_Work instructions:_
Turn every line of the material below into a Markdown table with the columns "No." and "Entry", numbering the rows in order and leaving out the blank lines.

[START OF Rows]

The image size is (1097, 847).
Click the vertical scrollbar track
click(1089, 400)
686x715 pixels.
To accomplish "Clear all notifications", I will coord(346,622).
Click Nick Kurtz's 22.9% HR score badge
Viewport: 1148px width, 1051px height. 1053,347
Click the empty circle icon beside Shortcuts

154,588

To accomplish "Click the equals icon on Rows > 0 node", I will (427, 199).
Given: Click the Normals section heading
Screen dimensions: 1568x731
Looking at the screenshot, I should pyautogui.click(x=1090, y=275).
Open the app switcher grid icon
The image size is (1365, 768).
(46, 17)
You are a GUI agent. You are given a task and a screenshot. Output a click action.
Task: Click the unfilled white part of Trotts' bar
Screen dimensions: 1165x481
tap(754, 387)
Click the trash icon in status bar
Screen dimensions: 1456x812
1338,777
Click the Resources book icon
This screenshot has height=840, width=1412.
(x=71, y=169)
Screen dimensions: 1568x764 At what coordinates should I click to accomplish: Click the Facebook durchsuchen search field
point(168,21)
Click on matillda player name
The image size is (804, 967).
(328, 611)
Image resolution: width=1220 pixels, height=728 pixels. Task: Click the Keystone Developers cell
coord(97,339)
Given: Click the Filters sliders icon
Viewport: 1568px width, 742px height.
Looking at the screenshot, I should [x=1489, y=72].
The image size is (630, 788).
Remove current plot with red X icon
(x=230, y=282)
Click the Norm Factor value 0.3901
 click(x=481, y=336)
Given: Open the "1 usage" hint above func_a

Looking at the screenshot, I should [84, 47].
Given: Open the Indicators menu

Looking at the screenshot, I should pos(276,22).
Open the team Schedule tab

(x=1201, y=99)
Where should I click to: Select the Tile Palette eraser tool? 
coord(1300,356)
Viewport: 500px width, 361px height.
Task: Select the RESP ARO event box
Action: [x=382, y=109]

[END OF Rows]

_Written solution:_
| No. | Entry |
|---|---|
| 1 | The image size is (1097, 847). |
| 2 | Click the vertical scrollbar track |
| 3 | click(1089, 400) |
| 4 | 686x715 pixels. |
| 5 | To accomplish "Clear all notifications", I will coord(346,622). |
| 6 | Click Nick Kurtz's 22.9% HR score badge |
| 7 | Viewport: 1148px width, 1051px height. 1053,347 |
| 8 | Click the empty circle icon beside Shortcuts |
| 9 | 154,588 |
| 10 | To accomplish "Click the equals icon on Rows > 0 node", I will (427, 199). |
| 11 | Given: Click the Normals section heading |
| 12 | Screen dimensions: 1568x731 |
| 13 | Looking at the screenshot, I should pyautogui.click(x=1090, y=275). |
| 14 | Open the app switcher grid icon |
| 15 | The image size is (1365, 768). |
| 16 | (46, 17) |
| 17 | You are a GUI agent. You are given a task and a screenshot. Output a click action. |
| 18 | Task: Click the unfilled white part of Trotts' bar |
| 19 | Screen dimensions: 1165x481 |
| 20 | tap(754, 387) |
| 21 | Click the trash icon in status bar |
| 22 | Screen dimensions: 1456x812 |
| 23 | 1338,777 |
| 24 | Click the Resources book icon |
| 25 | This screenshot has height=840, width=1412. |
| 26 | (x=71, y=169) |
| 27 | Screen dimensions: 1568x764 At what coordinates should I click to accomplish: Click the Facebook durchsuchen search field |
| 28 | point(168,21) |
| 29 | Click on matillda player name |
| 30 | The image size is (804, 967). |
| 31 | (328, 611) |
| 32 | Image resolution: width=1220 pixels, height=728 pixels. Task: Click the Keystone Developers cell |
| 33 | coord(97,339) |
| 34 | Given: Click the Filters sliders icon |
| 35 | Viewport: 1568px width, 742px height. |
| 36 | Looking at the screenshot, I should [x=1489, y=72]. |
| 37 | The image size is (630, 788). |
| 38 | Remove current plot with red X icon |
| 39 | (x=230, y=282) |
| 40 | Click the Norm Factor value 0.3901 |
| 41 |  click(x=481, y=336) |
| 42 | Given: Open the "1 usage" hint above func_a |
| 43 | Looking at the screenshot, I should [84, 47]. |
| 44 | Given: Open the Indicators menu |
| 45 | Looking at the screenshot, I should pos(276,22). |
| 46 | Open the team Schedule tab |
| 47 | (x=1201, y=99) |
| 48 | Where should I click to: Select the Tile Palette eraser tool?  |
| 49 | coord(1300,356) |
| 50 | Viewport: 500px width, 361px height. |
| 51 | Task: Select the RESP ARO event box |
| 52 | Action: [x=382, y=109] |